= Lucie Weidt =

Austrian opera singer

Lucie Weidt (May 11, 1876 – July 28, 1940) was a German-born Austrian dramatic soprano noted for her prowess in the operas of Richard Wagner.

Born in what is now Opava in Silesia, Weidt was the daughter of composer and Kapellmeister Heinrich Weidt, who was one of her first teachers, along with Rosa Papier. For most of her career she was on the roster of the Vienna State Opera, beginning in 1903 and continuing until 1926. She first succeeded Sophie Sedlmair, who was retiring, and soon began sharing major Wagner roles with Anna Bahr-Mildenburg.
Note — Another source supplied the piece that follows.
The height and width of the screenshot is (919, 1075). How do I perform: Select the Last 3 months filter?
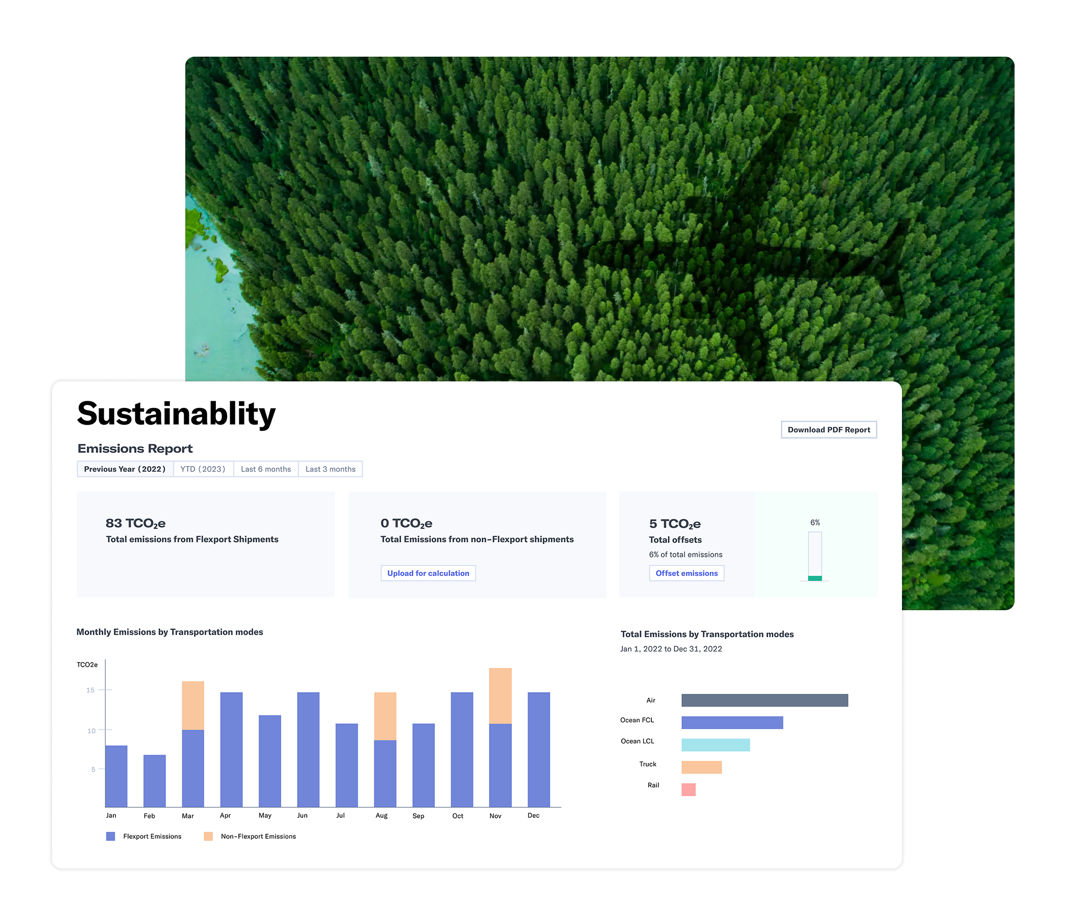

She also became known for her portrayal of Leonore in Fidelio, and she created for Vienna the Marschallin in Der Rosenkavalier. For Milan she was the first Kundry. Between 1908 and 1910 she appeared in Munich. During the 1910–11 season Weidt was on the roster of the Metropolitan Opera, singing Brünnhilde in both Die Walküre and Siegfried and Elisabeth in Tannhäuser. In 1912 she was singing in Buenos Aires. She won praise from Leoš Janáček for her portrayal of Kostelnička in Jenůfa at its Vienna premiere in 1918. The following year she created the role of the Nurse in Die Frau ohne Schatten for the same company. Weidt died in Vienna.

She left recordings for G&T (Vienna 1904) and Gramophone (Vienna 1909).